There is still a place for Derek Del Boy Chisora In the British house of heavyweight boxing. The big lad is not finished just yet.
Late on Saturday night, at a transformed Wembley SSE Arena, Chisora lost a decision over twelve rounds to Oleksandr Usyk. The fight was an eliminator for the right to fight Anthony Joshua and it was also meant to be the launch of Usyk as a heavyweight and Chisora’s last dance. Joshua was ringside in the latest boxing bubble, standing, throwing punches, ducking punches and trying to help Chisora, an old, old friend of his, win.
In the mock outrage at the outcome, it seems that Usyk’s arrival and Chisora’s departure might both be delayed. If this fight had been at the O2 in front of 18,000 fanatical Chisora worshippers, which was the plan before the lockdown, there is a very real threat that it would be considered a harsh decision. The angry howling of a mob often lingers longer in the memory than a dozen rounds of educated self-defence and masterful accuracy. Never forget that crazy swings, which miss by six inches, look like the greatest punch ever thrown from a seat 150 feet away - a live crowd would, I have no doubt, have voted unanimously for Chisora on Saturday night.
After the fight and as midnight approached, there was a growing sense that Chisora deserved more from the pens of the three judges. However, the arguments in favour of a draw or a Chisora win are misleading and that is because winning fights on guts has never been a scoring requirement. Losing fights on guts is, however, part of why Del Boy is so adored in my industry. And, the final results have nothing to do with “it depends what you like in a fight - aggression or boxing skills”, which is a stupid convenience used by losing fighters, their fans and their handlers whenever their brand of fighting fails to persuade the judges.
Chisora lost the fight fair and square, his bravery and heart never in doubt as he was picked off, made to miss dozens of times and staggered badly at the end of round seven. Chisora never stopped trying to come forward, but after about round three he fought like a man on a heroic losing mission, a man aware that he would be judged at the final bell on his willingness and ability to take punishment. He succeeded, we still love him and there is certainly no need for him to pull the slippers on just yet.

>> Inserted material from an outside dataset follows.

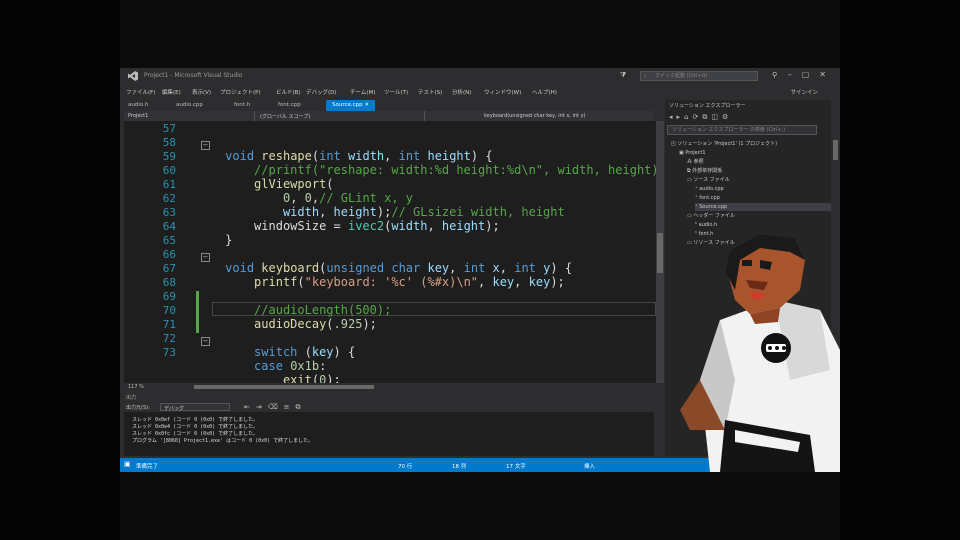 This screenshot has height=540, width=960. What do you see at coordinates (312, 378) in the screenshot?
I see `code-line: exit(0);` at bounding box center [312, 378].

Chisora did have a perfect start, the start he promised and the start that David Haye, now his manager but once his enemy and opponent, predicted. Haye was furious at the final verdict, genuinely outraged and that type of blinkered conviction can be contagious - it can also be dangerous. A second watch, in a darkened room with a camomile tea, will probably reveal the painful details of Del Boy’s lost cause.
Usyk was caught and pushed back and shocked by Chisora’s opening pace in rounds one and two. It was the ideal start, the way for Chisora to use his years in big, big heavyweight fights, and his three-stone weights advantage, to make an immediate impression on the Ukrainian, a man being grandly pushed as the future of the heavyweight division. Usyk stumbled, moved, ran, turned away, smiled and was relieved to hear the bell to end the first round; at that point, after one completed round, Chisora’s chance had gone. It might sound harsh, but it is true because the element of surprise was removed from the fight. The speedy opening gambit was gone, Usyk knew then exactly what he had to do, he knew the threat level. Usyk might never be a great heavyweight, but he will always be a great thinker in the ring.

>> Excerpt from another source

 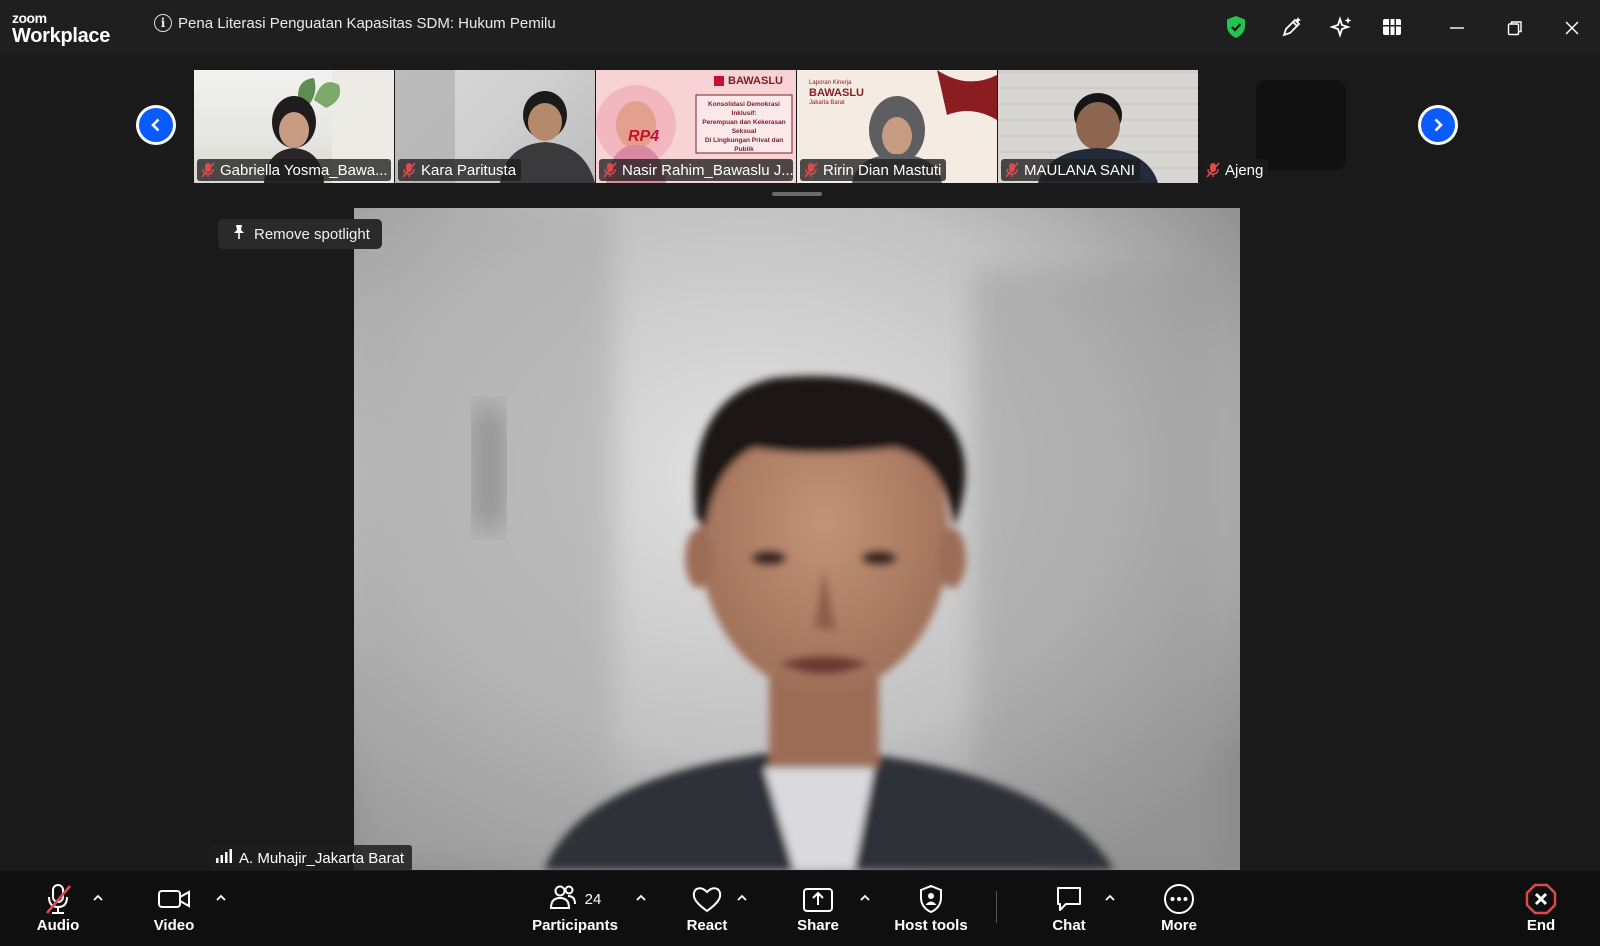 I want to click on apps-icon, so click(x=1392, y=27).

Once Usyk had his feet and hands working together, once he had measured the wild arcs of Chisora’s looping shots, he slowly transformed the fight. It was not a beating, but it was not close, not even remotely. Chisora was made to miss, touched with punches, caught with counters and hit with enough power to leave his face swollen at the very end. In round seven he was badly hurt, which he denies, just before the bell sounded and he stumbled as his inexperienced corner team sat him down. It was a worrying moment, dismissed at the end.
Chisora stopped throwing body shots after round three, seldom led with a jab and simply tried to repeat the success of the first round. A brief reprieve in rounds ten and eleven only added to the discontent when the verdict was read - Chisora still lost the rounds, but he did better in rounds ten and eleven than he had done in rounds three through nine. It is a delusional way to score a fight, a system based on improvement and not control; Usyk had to concentrate and work hard, but he had control.

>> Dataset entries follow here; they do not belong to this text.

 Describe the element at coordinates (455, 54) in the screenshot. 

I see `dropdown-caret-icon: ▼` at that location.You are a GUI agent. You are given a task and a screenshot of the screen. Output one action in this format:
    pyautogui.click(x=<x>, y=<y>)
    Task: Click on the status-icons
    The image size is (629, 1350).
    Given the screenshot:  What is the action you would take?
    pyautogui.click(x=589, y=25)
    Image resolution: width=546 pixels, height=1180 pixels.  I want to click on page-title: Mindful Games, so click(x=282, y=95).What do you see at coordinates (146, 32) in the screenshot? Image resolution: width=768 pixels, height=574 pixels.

There is a big, bold argument that Usyk won ten of the twelve rounds and an even stronger argument that Del Boy, without the emotion of attachment, lost ten of the twelve rounds. Eddie Hearn, the promoter, sat with Haye and thought it was real tight, but he admitted that he would sit down in silence and watch it again. It is a sensible, emotion-free plan and he will see a different fight.
The scores were 117-112 and 115-113 twice in Usyk’s favour. He is now a heavyweight after unifying all the belts at cruiserweight. Del Boy will go away, keep the momentum going for a rematch and then find another heavyweight mask for when he returns. He will be welcomed back and people will talk about the night he was robbed in his fight with Usyk.